### Records provided:
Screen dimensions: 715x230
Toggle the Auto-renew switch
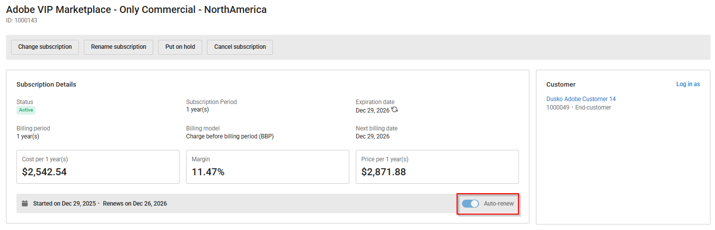coord(470,204)
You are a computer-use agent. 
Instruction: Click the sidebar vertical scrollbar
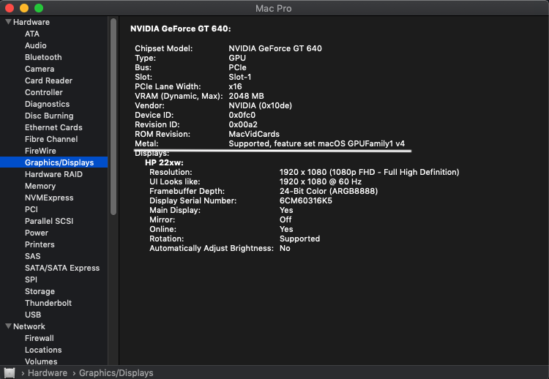pos(113,117)
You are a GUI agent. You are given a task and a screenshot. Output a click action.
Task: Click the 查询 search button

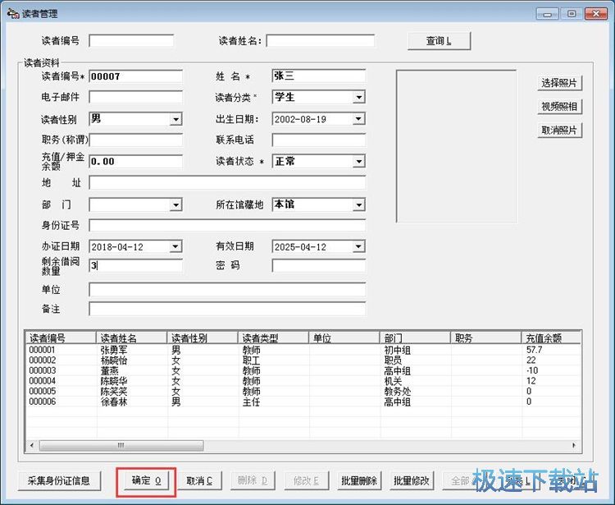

### Instructions for the task:
Could the entries above be copied out exactly, with no pictures included?

### Answer to the problem:
Screen dimensions: 715x230
Toggle the Auto-renew switch
coord(470,204)
You are a computer-use agent. 
Instruction: Click the sidebar vertical scrollbar
pos(113,117)
You are a GUI agent. You are given a task and a screenshot. Output a click action.
Task: Click the 查询 search button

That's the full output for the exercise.